Experts say you have to know which modifiers to use
If a patient presents to your internal medicine office for multiple lesion removals, you should report each procedure separately. But don't forget to attach either modifier -59 (Distinct procedural service) or modifier -51 (Multiple procedures) to the excision code.
Suppose your physician excises multiple lesions from the same body area; you may want to use modifier -59, depending on your payer's requirements.
Many Medicare carriers consider it better to use modifier -59 to avoid "duplicate" denials or bundling, says George Ward, a billing supervisor for South of Market Health Center in San Francisco.
What to do: The internist excises a 1.0-cm lesion from a patient's arm, and a 3.1-cm lesion from the leg.

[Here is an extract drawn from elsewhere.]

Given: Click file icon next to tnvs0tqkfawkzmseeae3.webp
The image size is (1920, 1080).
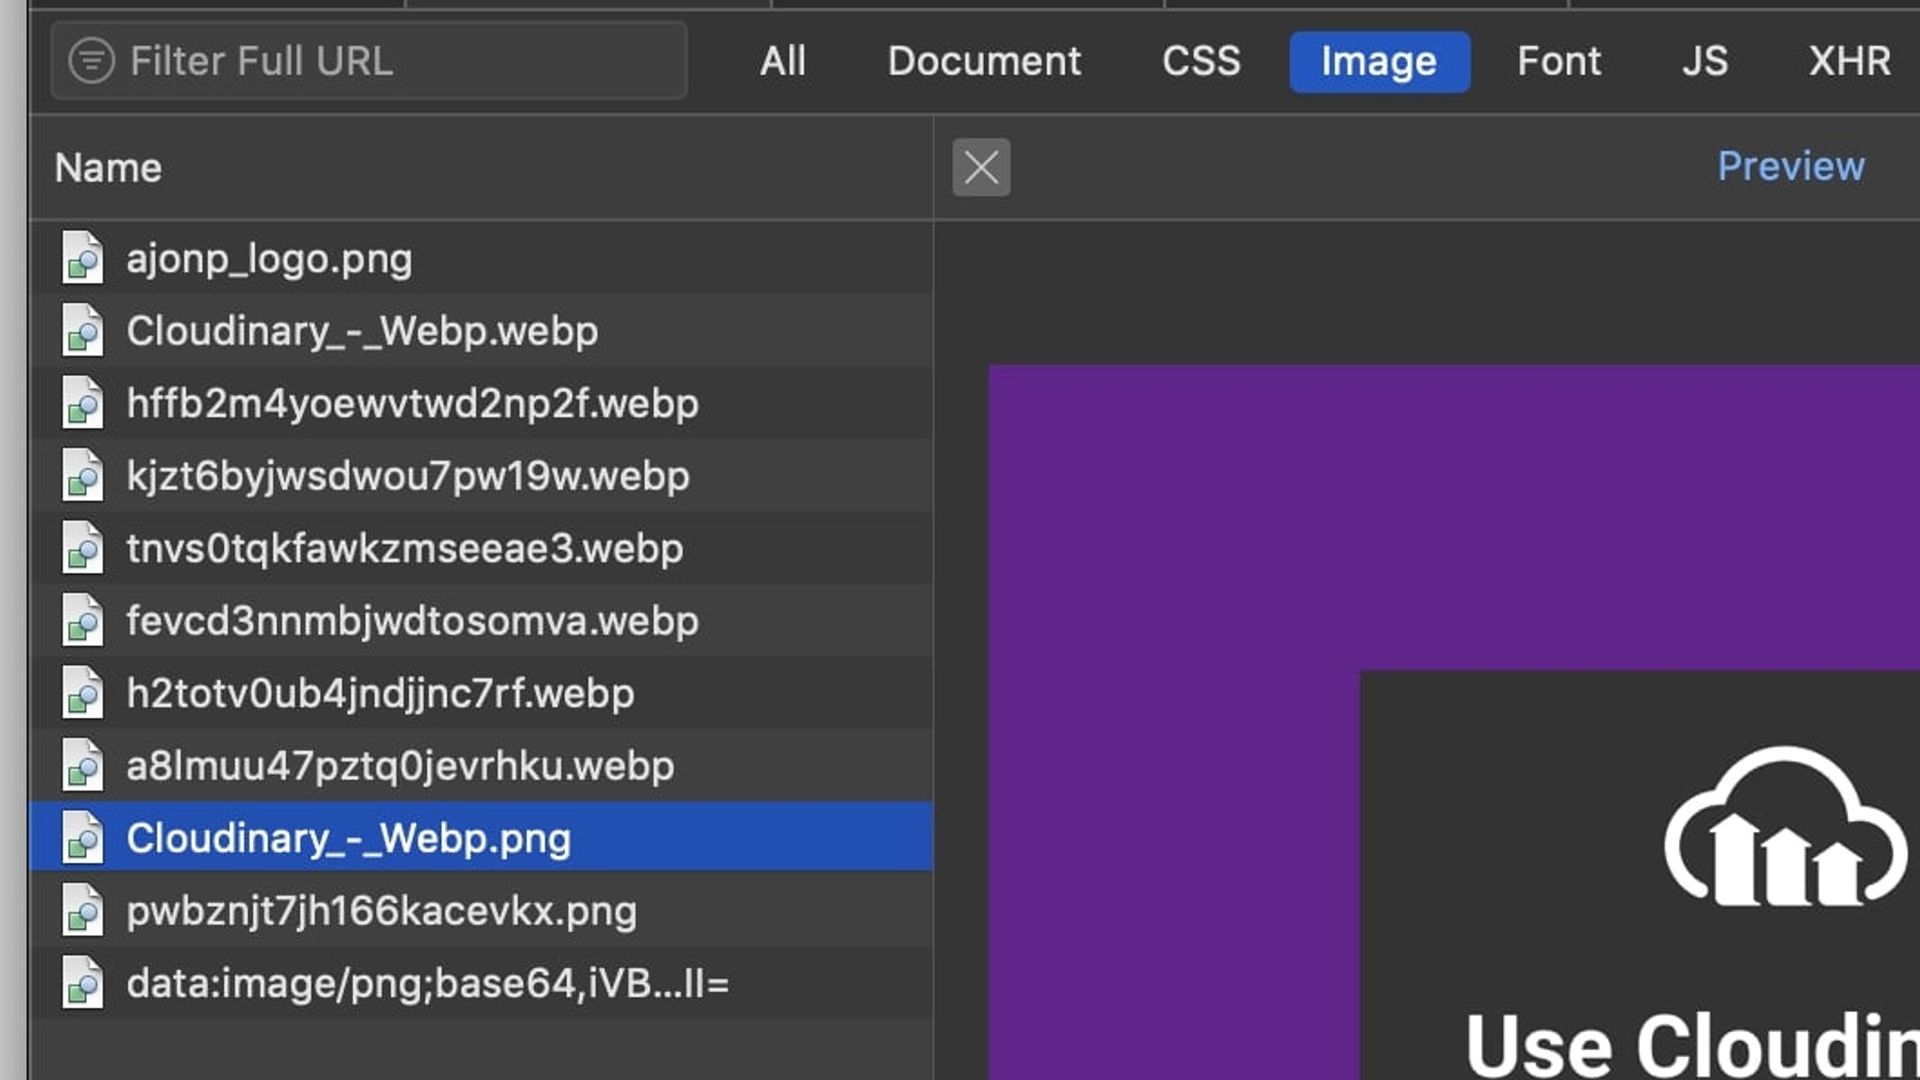Looking at the screenshot, I should (x=82, y=548).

You should use 11404-59 (Excision, benign lesion including margins, except skin tag [unless list elsewhere], trunk, arms or legs; excised diameter 3.1 to 4.0 cm; distinct procedural service), and 11401 (... excised diameter 0.6 to 1.0 cm).
On the other hand, your payer may require that you attach modifier -51 to the second excision procedure. Append modifier -51 to the lower-valued code because carriers reduce a procedure's payment by 50 percent when you use the modifier.
Strategy: You should always sequence your procedures from the highest- to the lowest-priced procedure code. That way, if Medicare adds modifier -51 for you to the second procedure, you'll get paid for the highest-priced code, internal medicine coding experts say.